La incongruenza è ancora più palese quando per la manutenzione viene previsto un contratto di “manutenzione completa” che comorende nel prezzo anche la sostituzione delle parti logorate o difettose. In questi casi, anche se viene indicata l’anzianità dell’impianto, è praticamente impossibile valutare e prevedere, sia pure con approssimazione, la durata residua e il costo delle parti da sostituire nell’arco di tempo di un solo anno. Per questo motivo la “manutenzione completa” dovrebbe essere prevista solo per impianti di anzianità non superiore ai due anni e con una validità di almeno 8 o 10 anni.
Altro problea è la “globalizzazione” dei servizi, che tende a sottrarre gli ascensori alla manutenzione e garanzia delle ditte installatrici.
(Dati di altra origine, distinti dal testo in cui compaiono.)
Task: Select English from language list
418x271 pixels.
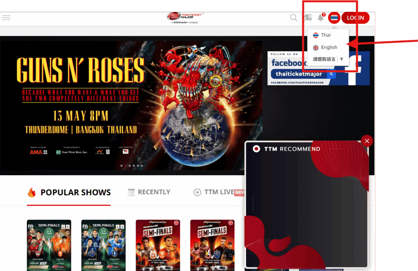Action: 329,47
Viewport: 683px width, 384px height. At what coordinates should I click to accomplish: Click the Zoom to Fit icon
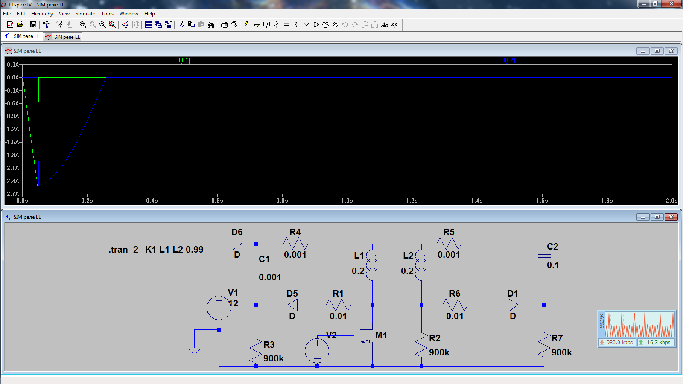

Tuttavia, molte Amministrazioni riescono a ridurre gli effetti negativi della “globalizzazione” concedendo (o imponendo) all’appaltatore la facoltà di subappaltare il servizio di manutenzione alle ditte che li hanno installati o manutenuti da lungo tempo.
Va quindi dato merito alle Amministrazioni che, avendo ben compreso come deve essere gestita la manutenzione degli ascensori, applicano con saggezza le leggi per ottenere la massima sicureza degli impianti.
L’articolo 15, par. 7 del D.p.r. n. 162/1999 precisa: “Nel caso in cui il manutentore rilevi un pericolo in atto, deve fermare l’impianto, fino a quando non sia stato riparato,... informando il proprietario”. E’ una responsabilità molto pesante che la legge attribuisce al manutentore, specialmente quando il pericolo può concretizzarsi in un incidente.
E’ ovvio che questa disposizione prevede visite di manutenzione o comunque di controllo, effettuate con tempestività e quindi con una frequenza possibilmente mensile, ma certamente non soltanto semestrale.
La responsabilità del manutentore viene però alleggerita, perché condivisa con il proprietario dell’impianto quando è quest’ultimo ad imporre una frequenza di visite inferiore a quella valutata e proposta dal manutentore stesso. Con tutto ciò si può comunque affermare che, quando il servizio di manutenzione è adeguato alle condizioni reali dell’impianto, qualsiasi ascensore è sicuro.